• TASK STATEMENT: Go through the records below and set each one down exactly, leaving out any pictures.

(Collected data)
· · · · · · ·
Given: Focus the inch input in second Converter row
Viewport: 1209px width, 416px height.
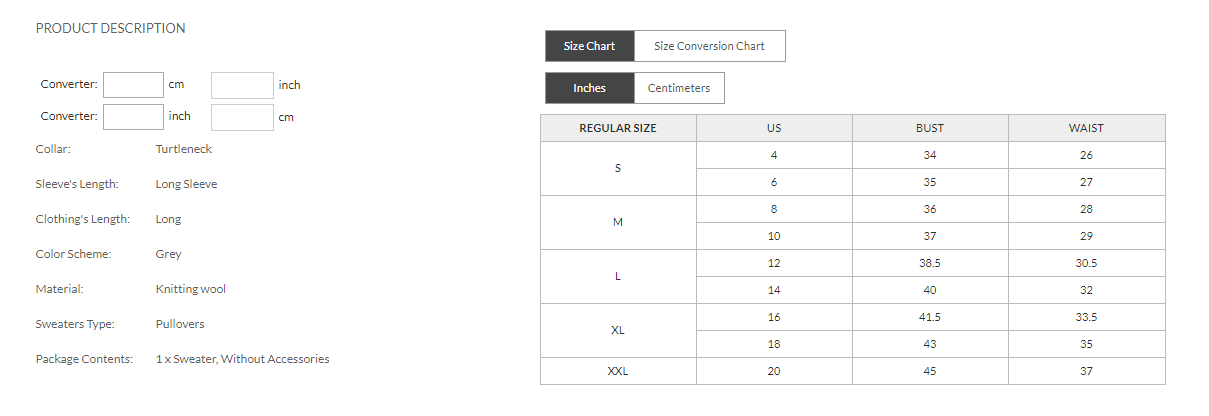Looking at the screenshot, I should pyautogui.click(x=133, y=117).
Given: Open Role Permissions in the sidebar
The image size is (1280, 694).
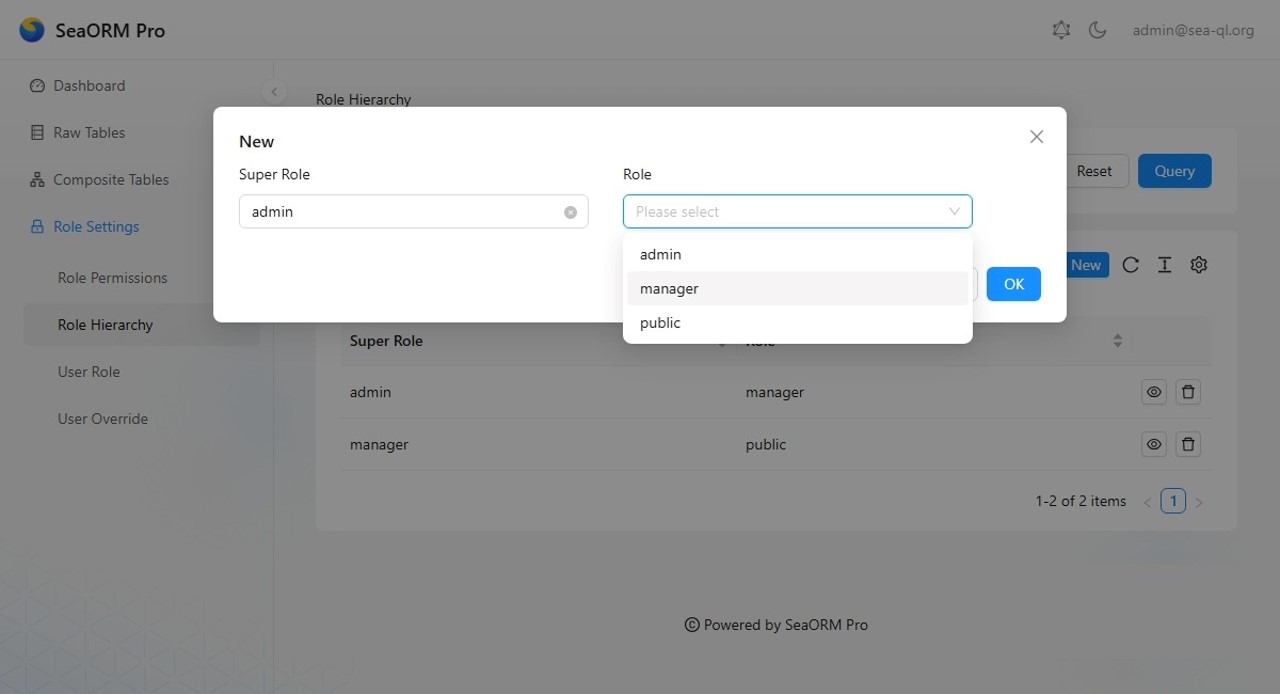Looking at the screenshot, I should 112,278.
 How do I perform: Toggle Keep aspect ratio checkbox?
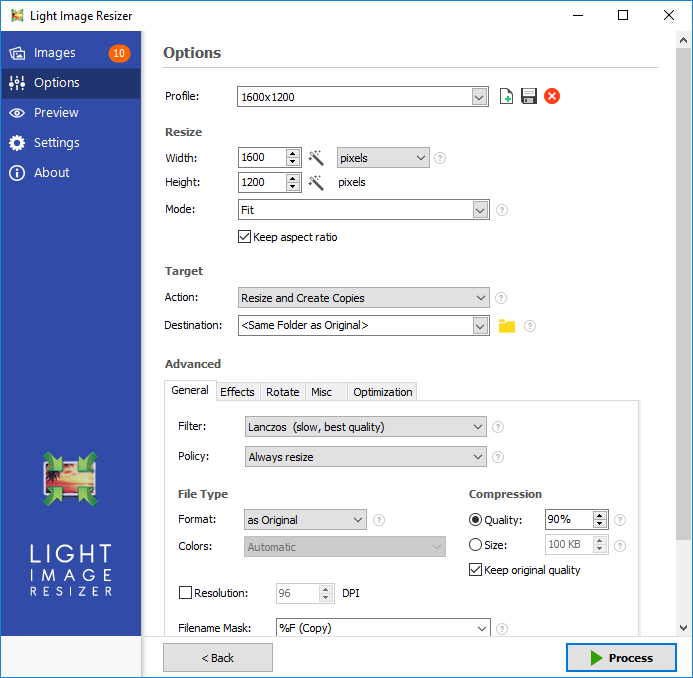(244, 238)
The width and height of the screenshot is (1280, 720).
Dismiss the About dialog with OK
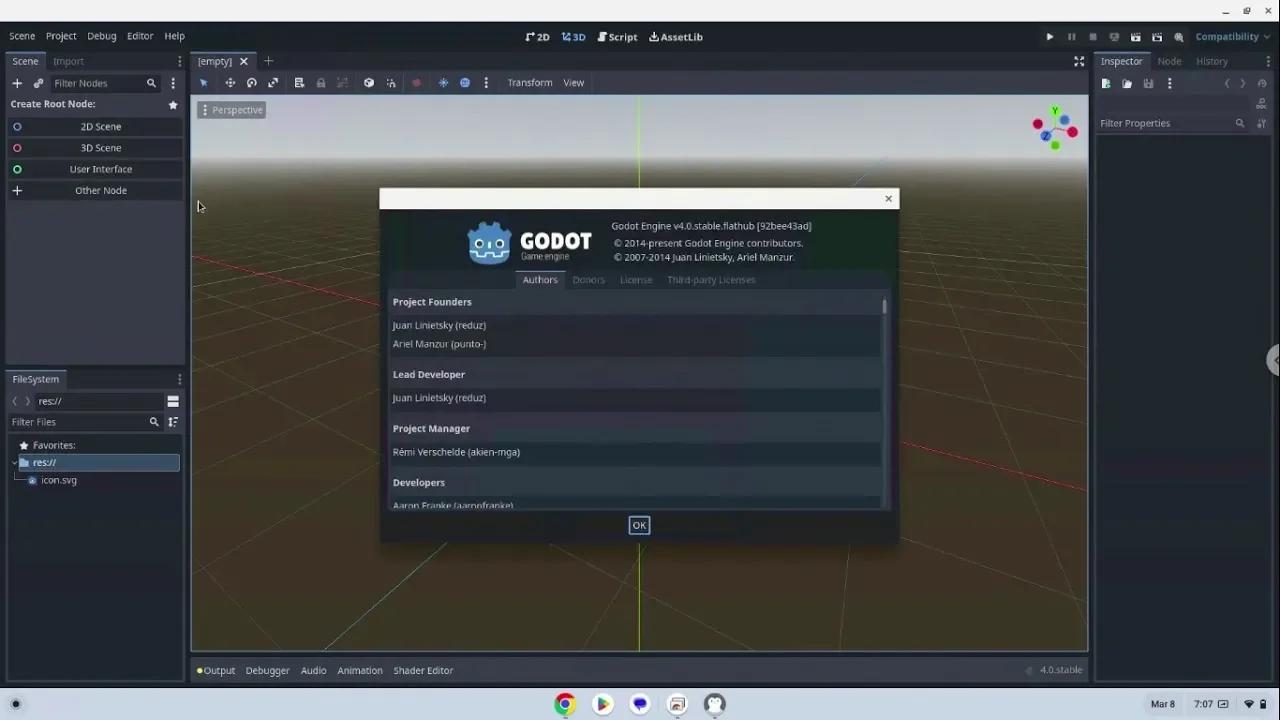(639, 525)
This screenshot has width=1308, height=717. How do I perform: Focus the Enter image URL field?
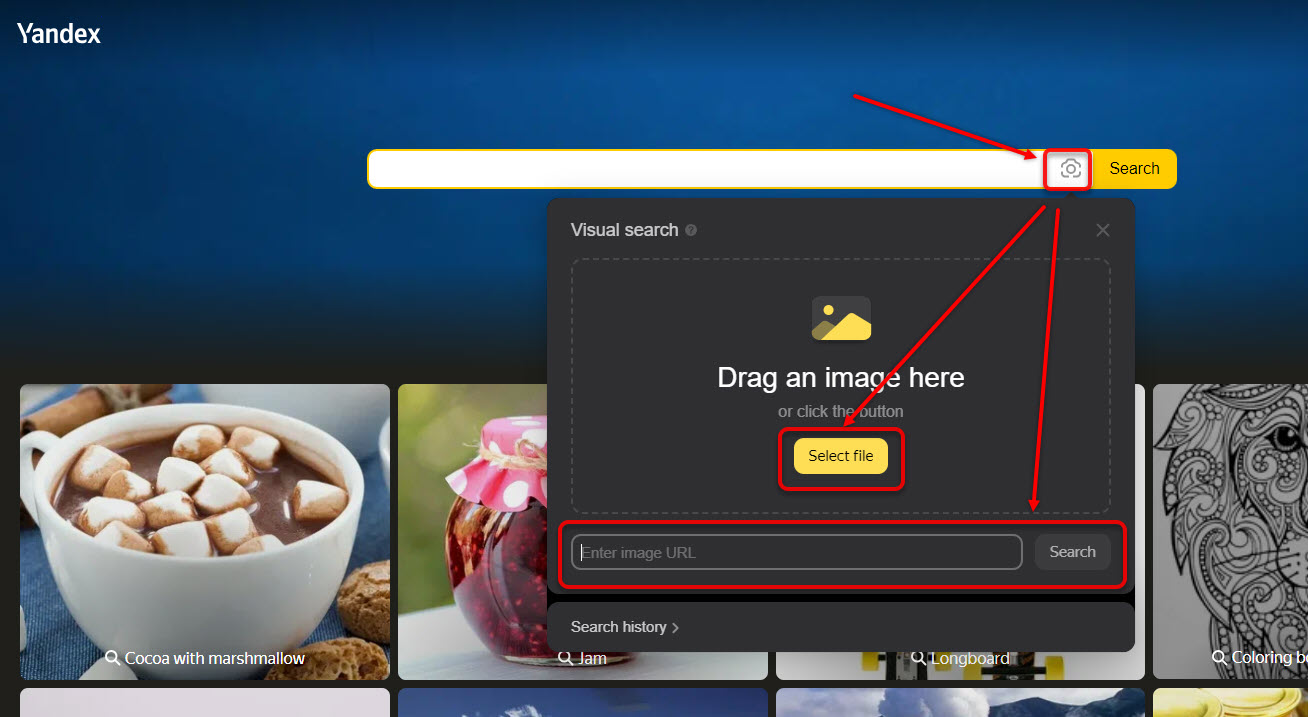[796, 552]
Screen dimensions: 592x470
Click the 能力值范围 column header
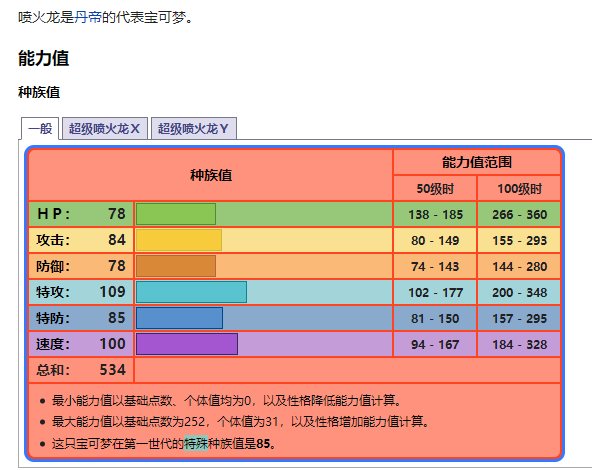coord(477,162)
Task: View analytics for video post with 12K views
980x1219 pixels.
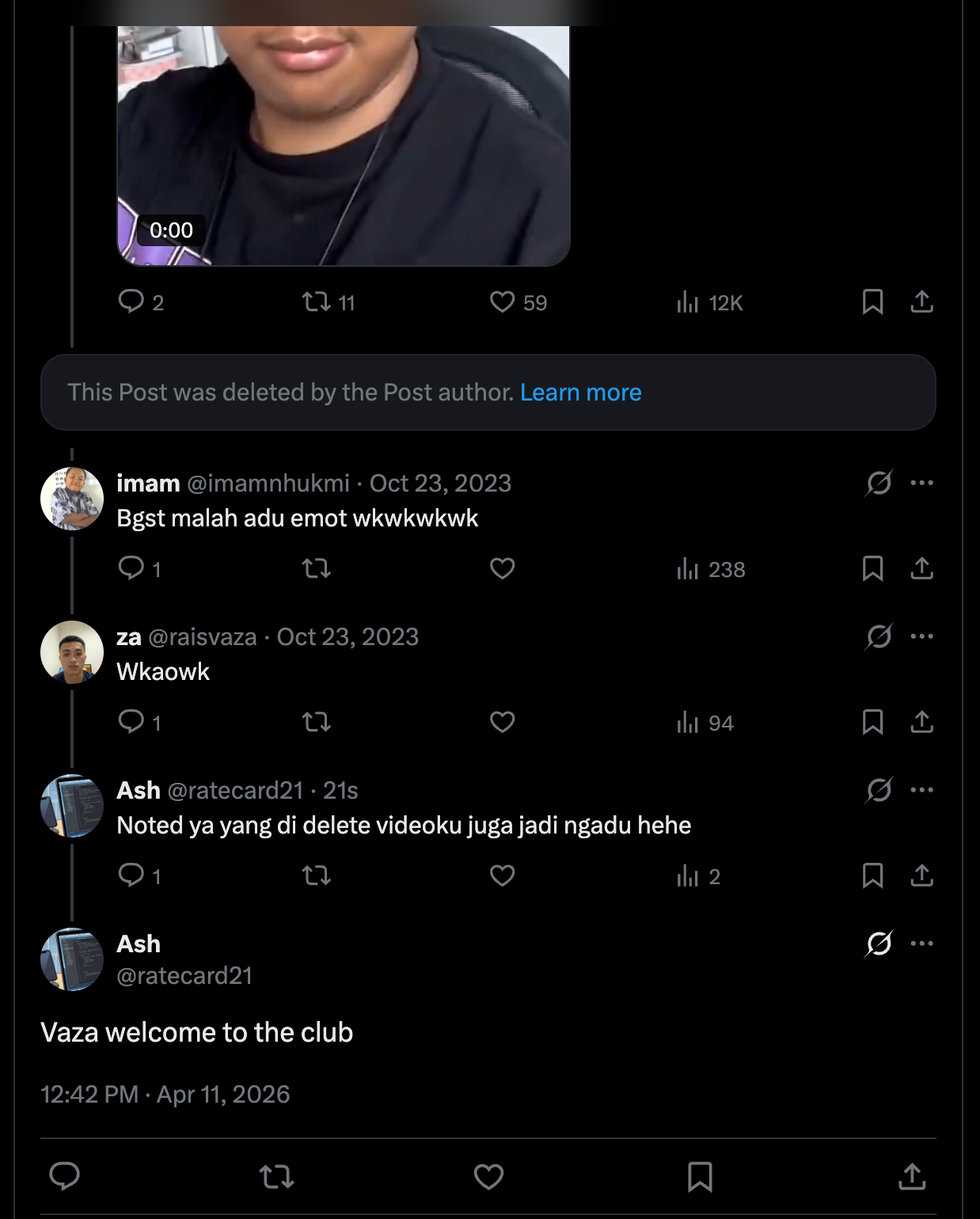Action: 687,302
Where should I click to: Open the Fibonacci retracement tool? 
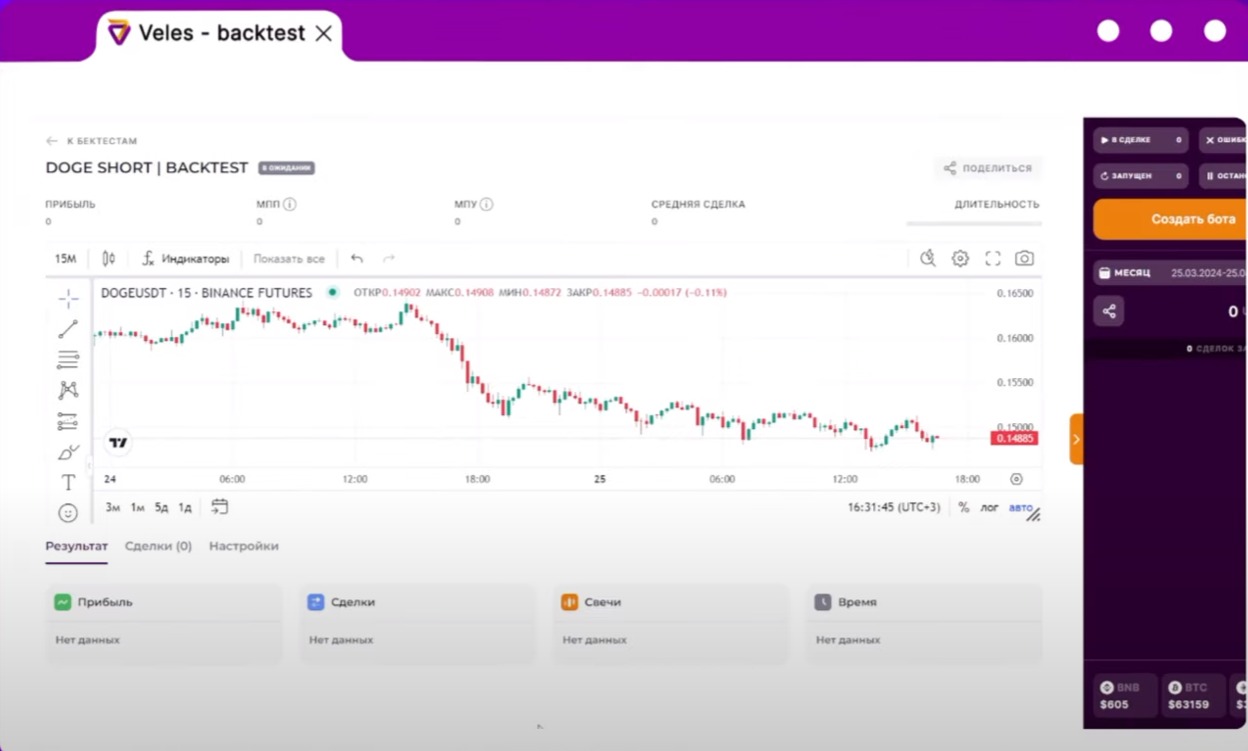tap(68, 360)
· · · · · · ·
• ANSWER TO THIS TASK:
Given: Focus the inch input in second Converter row
Viewport: 1209px width, 416px height.
Looking at the screenshot, I should pyautogui.click(x=133, y=117).
Given: Open Role Permissions in the sidebar
The image size is (1280, 694).
Looking at the screenshot, I should 112,278.
 How do I perform: Toggle Keep aspect ratio checkbox?
(244, 238)
The width and height of the screenshot is (1280, 720).
Dismiss the About dialog with OK
(639, 525)
This screenshot has width=1308, height=717. How do I perform: Focus the Enter image URL field?
[796, 552]
Screen dimensions: 592x470
Click the 能力值范围 column header
coord(477,162)
Task: View analytics for video post with 12K views
980x1219 pixels.
Action: 687,302
Where should I click to: Open the Fibonacci retracement tool? 
tap(68, 360)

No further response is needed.